Skip is second from the right, with his ABC colleagues in 1963.

Skip is second from the right, with his ABC colleagues in 1963.

In the late summer of 1963, a young man named Skip Branch set off from Salt Lake City for Los Angeles with his wife. The couple temporarily left their one year-old toddler at home in Utah with his grandparents as Mom and Dad set off for the big city to pursue a new life. Skip was putting himself on a path that would land him squarely into the world of TV’s Mad Men.

At 21 years old, Skip was only a few years younger than the fictional advertising executives and creative staff of the hit AMC show. He had no job lined up, not even any interviews — just a notion that he would become a writer or an actor. Somebody mentioned advertising to him as a possible career so his job search expanded in that direction.

In a month, Skip landed a job with the American Broadcasting Company (ABC) network working in advertising sales. His starting salary was $400 per month. The family moved in to a basement apartment next to the freeway and they barely had enough money for food.

Skip Branch had arrived on the ground floor of an industry at a time in America that Skip says is faithfully captured by Mad Men’s creator Mathew Weiner. His office was at Hollywood and Vine. The famous Hollywood Brown Derby–a place where deals were made–was around the corner. Brooks Brothers suits were the uniform of the day. Skip had arrived.

His first day at work played out like a scene from Mad Men. “Two of the guys I worked with took me to lunch. When we arrived, the waitress already knew what they were drinking: a vodka gimlet and a vodka martini on the rocks. I ordered a vodka martini on the rocks. Before we ordered our food we had to have a second round. One of the guys was on to his third drink by the time our food arrived. By then my cheeks were getting numb and I think I was slurring my speech, so I stopped there. Back at the office I had a cup of coffee and went in to the bathroom and slapped my cheeks so I could face the rest of the day. By the time I drove home I had a hangover. All of this on my first day on the job!”

When asked if he continued to drink after that initial lunch, he didn’t hesitate: “Absolutely. I loved it. I drank vodka martinis on the rocks the whole time I was at ABC.

On Mad Men there is hardly a scene without someone dragging on a cigarette. Skip confirmed that this was indeed the way it was. Offices were filled with ash trays and “98% of the people smoked.” Skip began smoking when he was 16. “It was considered a rite of passage at the private school I attended. I continued smoking until 1966. At that time I was skiing with a friend at Mammoth Mountain. He told me he was going to quit smoking that weekend and I decided I should too. Cigarettes gave me headaches and I knew they weren’t good for me. While people generally knew smoking was bad for them by this time, not very many people were quitting yet. Back at the office I had to explain to people that I didn’t smoke anymore and to some extent I was the odd man out. This remained the case well into the 1970s.”

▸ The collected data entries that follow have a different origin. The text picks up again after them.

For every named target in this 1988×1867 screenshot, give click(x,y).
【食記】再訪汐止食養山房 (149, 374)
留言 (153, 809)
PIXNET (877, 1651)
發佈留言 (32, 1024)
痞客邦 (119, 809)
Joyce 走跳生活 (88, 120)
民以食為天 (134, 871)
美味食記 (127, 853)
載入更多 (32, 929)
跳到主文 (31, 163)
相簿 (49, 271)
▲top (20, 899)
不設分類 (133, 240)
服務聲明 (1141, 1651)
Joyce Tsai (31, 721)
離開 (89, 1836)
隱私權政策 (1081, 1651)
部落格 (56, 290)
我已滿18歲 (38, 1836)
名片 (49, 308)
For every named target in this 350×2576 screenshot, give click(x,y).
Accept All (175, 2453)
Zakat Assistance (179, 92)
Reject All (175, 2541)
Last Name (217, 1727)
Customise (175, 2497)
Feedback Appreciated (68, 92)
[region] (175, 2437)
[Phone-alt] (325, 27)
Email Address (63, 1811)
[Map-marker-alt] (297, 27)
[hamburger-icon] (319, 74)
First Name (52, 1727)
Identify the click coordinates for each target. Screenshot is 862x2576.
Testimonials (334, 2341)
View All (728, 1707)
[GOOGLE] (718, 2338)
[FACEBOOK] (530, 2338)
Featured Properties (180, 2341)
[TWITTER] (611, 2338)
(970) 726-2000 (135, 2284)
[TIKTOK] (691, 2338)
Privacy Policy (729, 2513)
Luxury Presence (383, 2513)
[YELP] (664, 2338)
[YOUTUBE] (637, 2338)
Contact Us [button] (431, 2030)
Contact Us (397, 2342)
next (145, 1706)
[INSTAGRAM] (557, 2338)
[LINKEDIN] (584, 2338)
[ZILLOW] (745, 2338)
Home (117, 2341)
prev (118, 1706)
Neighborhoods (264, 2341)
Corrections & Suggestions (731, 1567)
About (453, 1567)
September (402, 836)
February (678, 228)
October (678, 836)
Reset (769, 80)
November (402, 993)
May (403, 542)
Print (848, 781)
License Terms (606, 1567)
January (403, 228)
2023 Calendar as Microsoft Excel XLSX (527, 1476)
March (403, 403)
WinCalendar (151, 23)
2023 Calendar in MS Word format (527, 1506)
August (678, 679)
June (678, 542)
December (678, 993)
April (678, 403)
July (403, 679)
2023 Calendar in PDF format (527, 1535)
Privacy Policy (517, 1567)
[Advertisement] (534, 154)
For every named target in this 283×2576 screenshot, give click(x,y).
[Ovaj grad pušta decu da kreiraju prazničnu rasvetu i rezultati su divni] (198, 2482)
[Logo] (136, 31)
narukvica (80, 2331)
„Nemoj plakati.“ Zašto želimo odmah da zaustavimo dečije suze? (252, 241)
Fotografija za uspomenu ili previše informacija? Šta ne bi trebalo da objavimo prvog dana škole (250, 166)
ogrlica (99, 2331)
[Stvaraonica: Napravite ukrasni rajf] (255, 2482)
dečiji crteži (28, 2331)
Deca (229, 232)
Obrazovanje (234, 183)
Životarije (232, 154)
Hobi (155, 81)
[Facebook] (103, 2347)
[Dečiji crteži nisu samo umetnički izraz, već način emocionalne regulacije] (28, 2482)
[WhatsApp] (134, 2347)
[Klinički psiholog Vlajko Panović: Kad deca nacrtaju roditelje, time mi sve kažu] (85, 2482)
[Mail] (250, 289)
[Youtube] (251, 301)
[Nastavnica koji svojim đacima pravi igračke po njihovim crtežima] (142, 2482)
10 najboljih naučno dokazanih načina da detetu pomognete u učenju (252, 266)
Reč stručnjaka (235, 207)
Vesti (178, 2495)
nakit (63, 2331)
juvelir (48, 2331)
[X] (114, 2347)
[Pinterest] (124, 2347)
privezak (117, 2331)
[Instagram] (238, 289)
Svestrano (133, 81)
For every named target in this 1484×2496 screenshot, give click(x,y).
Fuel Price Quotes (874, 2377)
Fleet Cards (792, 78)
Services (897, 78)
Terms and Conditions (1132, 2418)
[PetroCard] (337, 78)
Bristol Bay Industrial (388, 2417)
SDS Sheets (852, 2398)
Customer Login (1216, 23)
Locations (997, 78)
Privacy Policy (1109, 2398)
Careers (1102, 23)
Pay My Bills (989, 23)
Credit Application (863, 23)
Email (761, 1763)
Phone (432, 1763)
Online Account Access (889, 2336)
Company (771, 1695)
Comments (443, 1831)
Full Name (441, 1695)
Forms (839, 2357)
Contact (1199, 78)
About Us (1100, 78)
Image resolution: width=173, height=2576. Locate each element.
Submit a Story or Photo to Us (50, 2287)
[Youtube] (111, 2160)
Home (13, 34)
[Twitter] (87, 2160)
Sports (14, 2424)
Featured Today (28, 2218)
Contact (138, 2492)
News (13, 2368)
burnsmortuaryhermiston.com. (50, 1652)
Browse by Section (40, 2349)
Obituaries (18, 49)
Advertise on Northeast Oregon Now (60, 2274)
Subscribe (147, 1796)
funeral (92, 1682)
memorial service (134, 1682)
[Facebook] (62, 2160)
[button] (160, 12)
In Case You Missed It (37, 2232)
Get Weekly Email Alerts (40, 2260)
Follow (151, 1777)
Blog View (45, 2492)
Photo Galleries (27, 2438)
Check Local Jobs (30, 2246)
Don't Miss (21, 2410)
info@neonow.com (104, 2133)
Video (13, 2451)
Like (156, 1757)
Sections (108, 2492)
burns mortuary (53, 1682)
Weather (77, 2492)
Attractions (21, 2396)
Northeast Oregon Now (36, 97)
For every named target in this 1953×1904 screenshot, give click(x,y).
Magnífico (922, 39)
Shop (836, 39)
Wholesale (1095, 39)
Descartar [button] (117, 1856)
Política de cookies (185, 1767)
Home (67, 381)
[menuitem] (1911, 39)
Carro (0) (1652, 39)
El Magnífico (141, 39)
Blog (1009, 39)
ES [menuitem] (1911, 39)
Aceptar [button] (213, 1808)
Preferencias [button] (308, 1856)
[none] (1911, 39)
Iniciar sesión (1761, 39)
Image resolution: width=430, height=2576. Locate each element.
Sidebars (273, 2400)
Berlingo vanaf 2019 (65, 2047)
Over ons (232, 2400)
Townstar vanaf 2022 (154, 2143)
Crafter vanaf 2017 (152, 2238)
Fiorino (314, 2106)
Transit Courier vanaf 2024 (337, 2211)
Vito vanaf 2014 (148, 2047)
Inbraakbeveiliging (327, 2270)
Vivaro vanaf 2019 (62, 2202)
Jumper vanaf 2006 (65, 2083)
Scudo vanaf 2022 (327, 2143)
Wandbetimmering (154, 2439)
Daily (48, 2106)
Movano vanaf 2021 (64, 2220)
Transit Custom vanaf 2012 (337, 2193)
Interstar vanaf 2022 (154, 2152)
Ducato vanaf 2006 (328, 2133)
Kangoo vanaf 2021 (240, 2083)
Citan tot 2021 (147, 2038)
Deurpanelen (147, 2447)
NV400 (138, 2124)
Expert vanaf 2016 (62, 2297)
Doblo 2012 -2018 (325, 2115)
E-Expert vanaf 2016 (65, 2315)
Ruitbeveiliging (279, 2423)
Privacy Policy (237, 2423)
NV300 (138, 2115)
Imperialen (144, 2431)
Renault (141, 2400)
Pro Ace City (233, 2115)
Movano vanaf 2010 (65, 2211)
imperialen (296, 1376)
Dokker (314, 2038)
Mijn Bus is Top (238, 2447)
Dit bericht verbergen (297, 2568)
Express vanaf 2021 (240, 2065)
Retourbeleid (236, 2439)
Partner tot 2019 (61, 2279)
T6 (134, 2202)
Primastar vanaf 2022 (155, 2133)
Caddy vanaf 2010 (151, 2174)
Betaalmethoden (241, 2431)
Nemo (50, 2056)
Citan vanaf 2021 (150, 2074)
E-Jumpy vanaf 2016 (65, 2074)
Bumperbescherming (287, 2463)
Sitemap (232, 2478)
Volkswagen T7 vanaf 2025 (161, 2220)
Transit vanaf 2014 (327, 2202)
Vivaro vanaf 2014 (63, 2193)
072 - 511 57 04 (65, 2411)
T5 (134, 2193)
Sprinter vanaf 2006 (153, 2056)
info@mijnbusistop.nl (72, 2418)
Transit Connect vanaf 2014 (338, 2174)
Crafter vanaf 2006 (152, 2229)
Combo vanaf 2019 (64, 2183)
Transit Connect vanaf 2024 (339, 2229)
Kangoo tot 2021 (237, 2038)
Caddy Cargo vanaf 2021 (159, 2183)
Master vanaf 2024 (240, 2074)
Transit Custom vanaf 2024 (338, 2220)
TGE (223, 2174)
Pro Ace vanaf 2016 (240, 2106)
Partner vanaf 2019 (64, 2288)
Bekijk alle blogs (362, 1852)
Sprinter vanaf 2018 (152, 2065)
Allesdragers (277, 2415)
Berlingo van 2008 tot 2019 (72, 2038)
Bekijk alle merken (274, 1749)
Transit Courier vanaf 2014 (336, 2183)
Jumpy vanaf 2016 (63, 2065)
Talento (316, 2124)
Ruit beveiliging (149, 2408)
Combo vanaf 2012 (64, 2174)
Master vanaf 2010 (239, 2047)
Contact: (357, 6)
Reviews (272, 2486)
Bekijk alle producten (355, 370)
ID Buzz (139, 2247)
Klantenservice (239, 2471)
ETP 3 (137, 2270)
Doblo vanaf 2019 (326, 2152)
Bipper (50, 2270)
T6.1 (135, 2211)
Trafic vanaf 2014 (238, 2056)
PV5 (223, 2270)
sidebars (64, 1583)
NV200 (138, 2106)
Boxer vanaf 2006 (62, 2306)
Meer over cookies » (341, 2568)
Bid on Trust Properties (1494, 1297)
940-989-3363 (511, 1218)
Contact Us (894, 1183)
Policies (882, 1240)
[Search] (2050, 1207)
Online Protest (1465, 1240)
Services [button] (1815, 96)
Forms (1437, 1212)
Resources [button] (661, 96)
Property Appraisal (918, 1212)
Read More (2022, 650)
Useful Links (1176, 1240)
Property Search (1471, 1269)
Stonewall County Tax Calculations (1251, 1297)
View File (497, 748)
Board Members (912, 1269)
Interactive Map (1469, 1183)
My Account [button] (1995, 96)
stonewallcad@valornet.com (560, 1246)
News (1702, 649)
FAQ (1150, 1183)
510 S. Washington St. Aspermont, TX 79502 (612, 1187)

“Honey,” “sweetheart,” “cutie,” these are the nicknames of the professional women of Mad Men. Skip confirms that this was the norm of the day. From his perspective it wasn’t derogatory, it was just the way things were. The secretarial pool was where most women in the workplace could be found but there were exceptions.

As a 21 year-old starting out at ABC, Skip had his own secretary and it was a 33 year-old man. “This was very unusual.” Skip’s second secretary was a woman and somewhat like Mad Men’s Peggy Olson. “My new secretary was very good and was eager for the job. She would do anything to break in to the advertising business and this was her chance.”

In the 1960s there were “a few women who were executives and they were treated like executives. I didn’t notice that they had less power than a guy. One thing I did know, however, and it’s something that everyone, especially women, knew, is that a woman always made less than a man. This was just accepted and I never heard anyone complain about it (although they may have privately).”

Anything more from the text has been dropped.